Zheden
Zheden

Reputation: 593

Passing string from c++ to c#

I'm trying to pass string from c++ to c#.

C++:
extern "C" __declspec(dllexport) void GetSurfaceName(wchar_t* o_name);

void GetSurfaceName(wchar_t* o_name)
{
  swprintf(o_name, 20, L"Surface name");
}

C#:
[DllImport("SurfaceReader.dll", CallingConvention = CallingConvention.Cdecl)]
private static extern void GetSurfaceName(StringBuilder o_name);

StringBuilder name = new StringBuilder(20);
GetSurfaceName(name);

But only first symbol is passed: name[0] == 'S'. Other symbols are nulls. Could you tell me what is wrong here?

Thanks, Zhenya

Upvotes: 1

Views: 3419

Answers (2)

Hans Passant
Hans Passant

Reputation: 941307

You forgot to tell the pinvoke marshaller that the function is using a Unicode string.
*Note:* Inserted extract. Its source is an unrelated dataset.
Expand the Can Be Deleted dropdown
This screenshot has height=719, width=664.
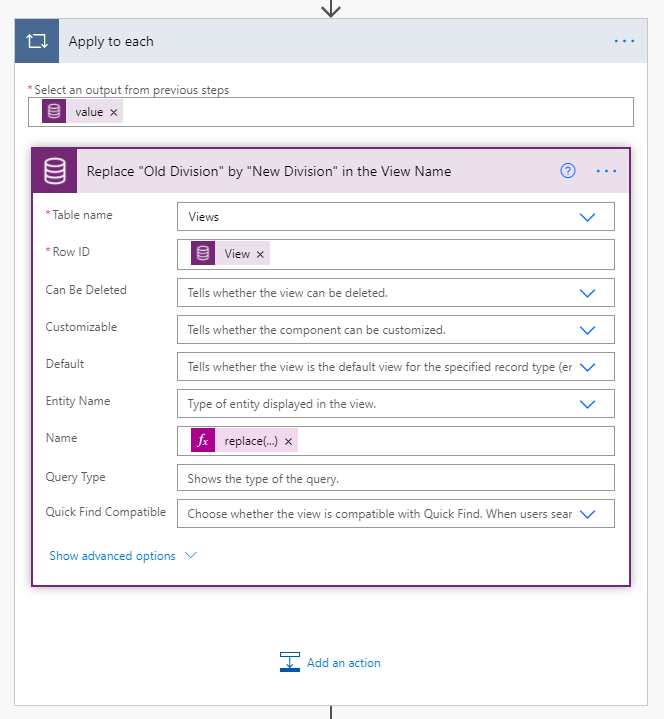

The default is CharSet.Ansi, you'll need to use CharSet.Unicode explicitly. Fix:

[DllImport("SurfaceReader.dll", 
           CallingConvention = CallingConvention.Cdecl, 
           CharSet = CharSet.Unicode)]
private static extern void GetSurfaceName(StringBuilder o_name);

You'll get a single "S" now because the utf-16 encoded value for "S" looks like a C string with one character.
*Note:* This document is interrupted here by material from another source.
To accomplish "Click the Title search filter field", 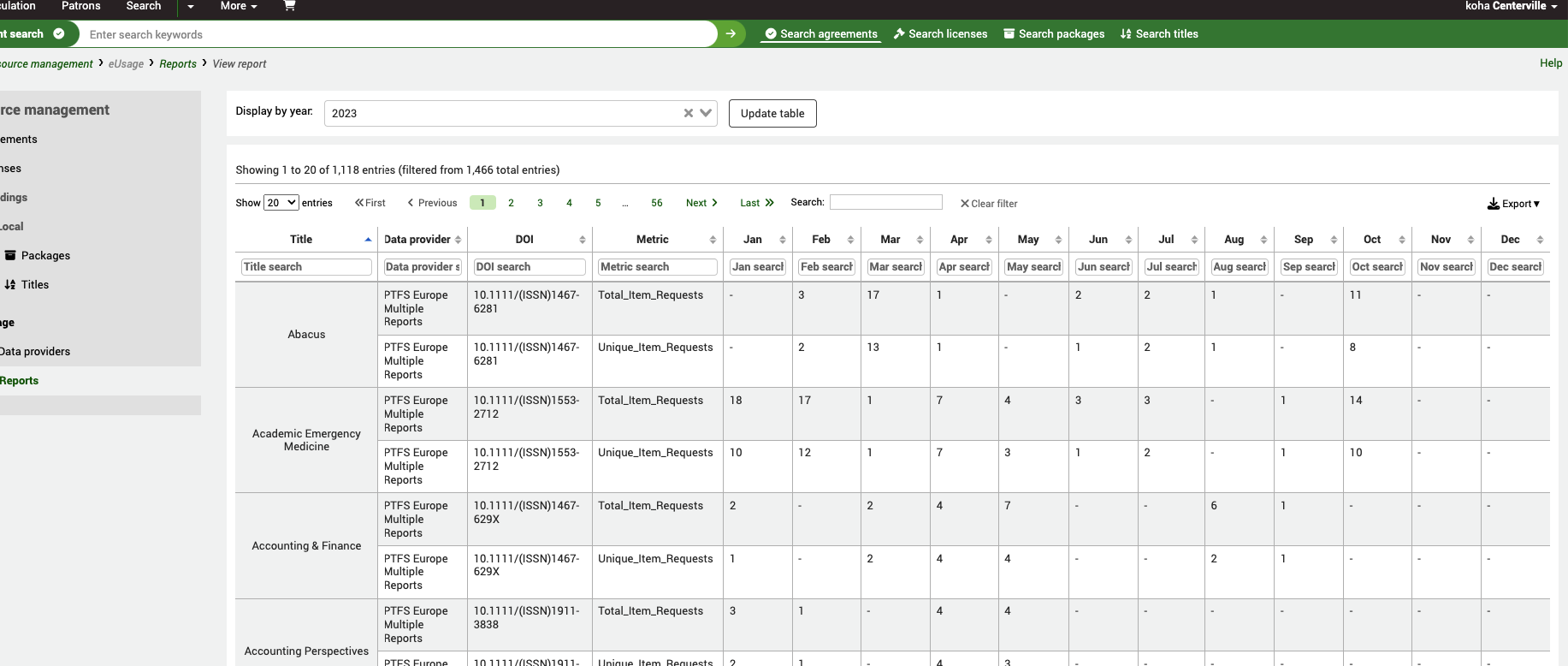I will pos(306,267).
Do in general avoid magic numbers like "20". Just add an argument that say how long the string buffer is. That way you'll never corrupt the GC heap by accident. Pass the StringBuilder.Capacity. And give the function a return value that can indicate success so you also won't ignore a buffer that's too small.

Upvotes: 2

Martin Perry
Martin Perry

Reputation: 9527

I am not sure, but instead of using StringBuilder, I would pass from C# char (wchar) array to C++, fill it and then operate with this array in C#.